Wir brauchen ein Bürgerforum, das sich jedes Jahr im September über fünf Tage verteilt trifft. Hier können Bürger Ideen und Kritik einbringen - ehe es direkt in die Haushaltsberatungen gehen würde. Dann müssen die Leute nicht im Nachhinein BIs oder IGs gründen. Der Streit um die "Hintere Mult" ist ein Beispiel dafür, wie es nicht laufen sollte. Anstatt einen Kompromiss zwischen Gewerbe und Landwirten anzustreben, hat der OB alles auf eine Seite verschoben.
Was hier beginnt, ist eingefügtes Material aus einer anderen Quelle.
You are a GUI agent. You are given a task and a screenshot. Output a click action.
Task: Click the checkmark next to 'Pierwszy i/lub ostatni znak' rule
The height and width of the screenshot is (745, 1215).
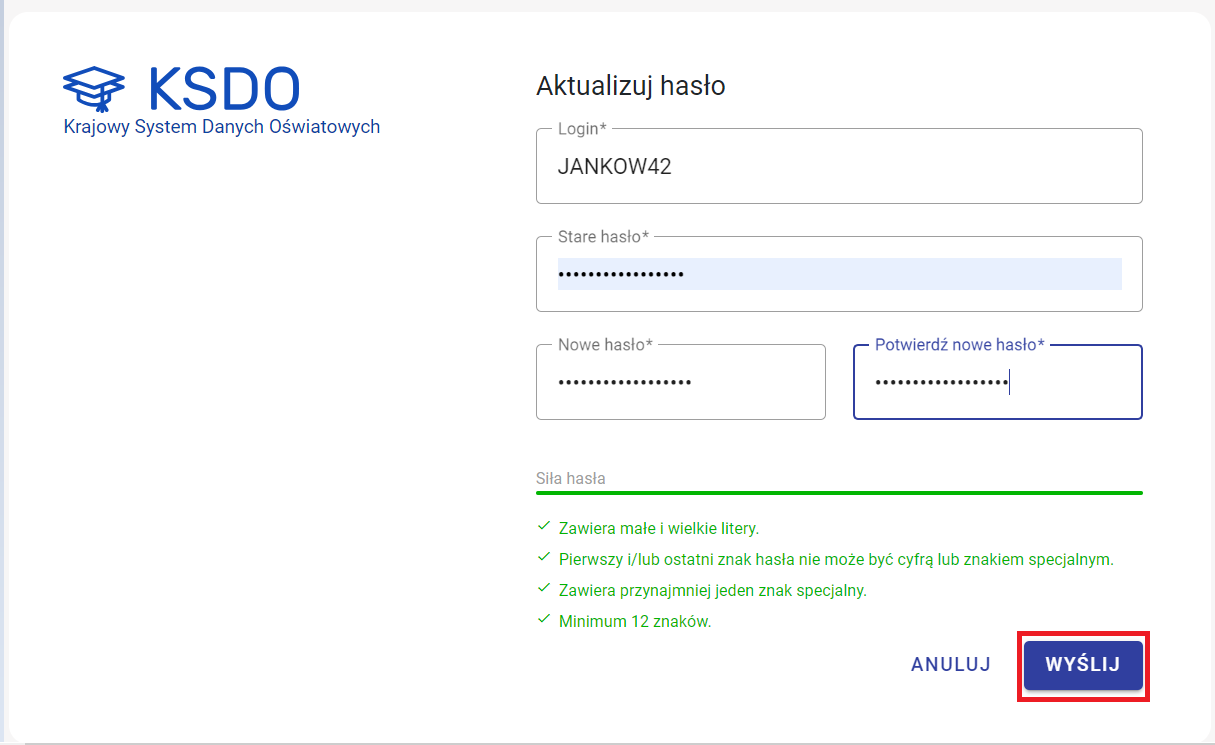544,557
Sie gelten als Befürworter einer Wohnungsbaugesellschaft. Warum?
Ich sehe doch, dass dieses Modell in Mannheim, Schwäbisch Hall und Wiesloch funktioniert. Eine GmbH kann Gewinne machen und reinvestieren - und der Vernachlässigung bestimmter Gebiete entgegenwirken. Darüber hinaus könnte man die Kirchen oder den Kreis aufnehmen, als Gesellschafter. Und mit einer Wohnungsbaugesellschaft müsste man nicht das Tafelsilber - etwa die Allmendäcker - an fremde Bauträger verkaufen.
Warum sollen die Bürger genau Sie wählen?
Ich will für uns, als Weinheimerinnen und Weinheimer, einen echten Neuanfang, jenseits von festgefahrenen Parteiinteressen und jenseits von sonstig gearteten Vorstellungen, ich will ein OB aller Weinheimer sein und bitte daher um das Vertrauen und die Stimmen der Bürger.